While they are the final arbiters of funny in their films, the siblings are impressively collaborative. The Mary screenplay is credited to Ed Decter and John J. Strauss, as well as the Farrellys, and they have always used roundtable punch-ups to get a script ready for a shoot. In essence, they test the thing on both ends, first by running the script past their funniest friends, daring them to make jokes and scenes better, and then again once they’ve shot the film, trying different combinations of moments with audiences until they find exactly the right cut.

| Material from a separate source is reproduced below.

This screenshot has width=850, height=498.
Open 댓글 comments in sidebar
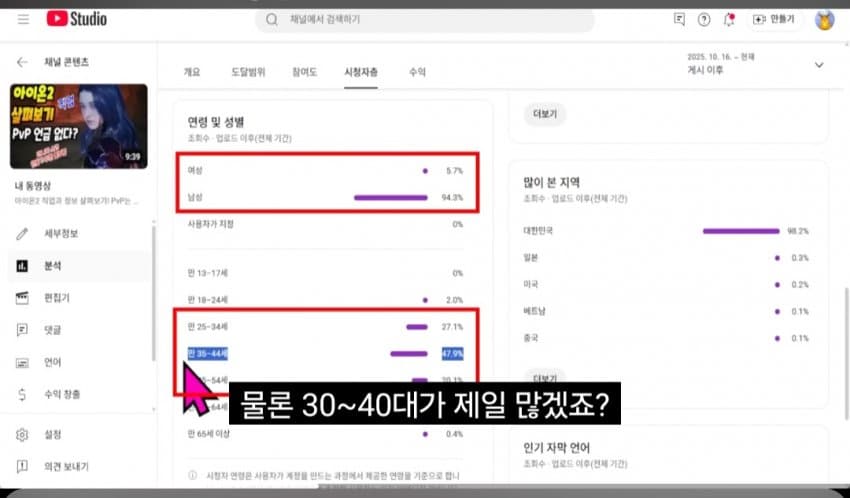52,330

But when you look closer, when you really consider the way they cast their films in both starring and supporting roles, the truth about them is apparent. The Farrellys are relentless champions of the unseen, the underdogs, the less-thans. They have been remarkably progressive about hiring people with disabilities and then casting them in roles where the disability has nothing to do with the film. It is important to the Farrellys that the worlds in which their comedies take place actually look like the world around us, and they understand how potent that erasure can be, where even the extras in the background are all homogenized and perfect. They understand that there is no merit in heaping more scorn on people who have already been marginalized. Instead, the Farrellys work to puncture and deflate anyone who exploits or capitalizes those people.

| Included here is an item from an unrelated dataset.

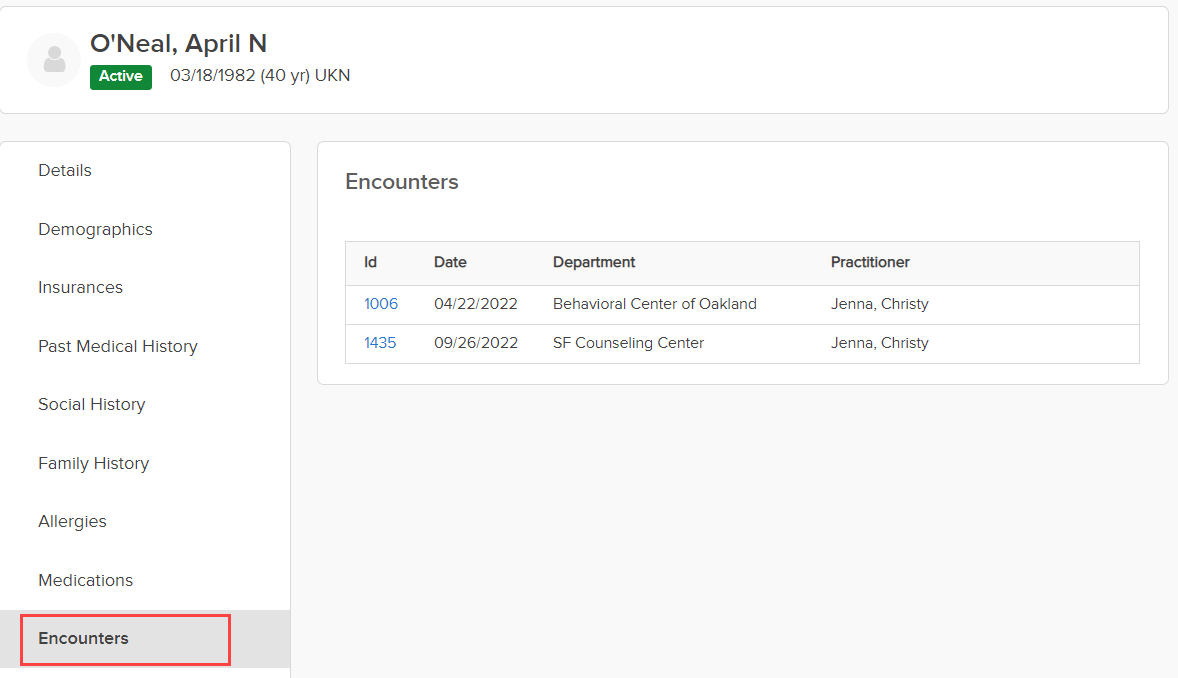Open the Details section in sidebar

65,171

The Farrellys have been remarkably progressive about hiring people with disabilities and then casting them in roles where the disability has nothing to do with the film.
Another part of the secret behind the enduring qualities of There’s Something About Mary is the way they build an ongoing family in their films, both behind the camera and in front. It makes sense. The Farrellys are a family affair, and that’s true of everyone they invite to come play with them on these films. It’s an almost embarrassingly great cast, with Diaz at her very best here. Mary may not be fully aware of the impact she has on everyone around her, but she’s no dummy, and that’s a very hard line to play in comedy. Stiller has to navigate an equally tricky path as Ted, because he does some terrible things in the film. Still, when he’s set next to the characters played by Lee Evans, Chris Elliott or Matt Dillon at his absolute sleaziest, Ted ends up looking like a saint. That’s no accident. The Farrellys, at their best, manage to make blisteringly raunchy films that are sweeter than the sweetest Disney movie, and that inherent kindness that is baked into their work is what buys them permission to push things as far as they do. There are plenty of other people working in the same type of shock comedy, but very few have ever been able to muster the genuine heart of these blue-collar Boston boys.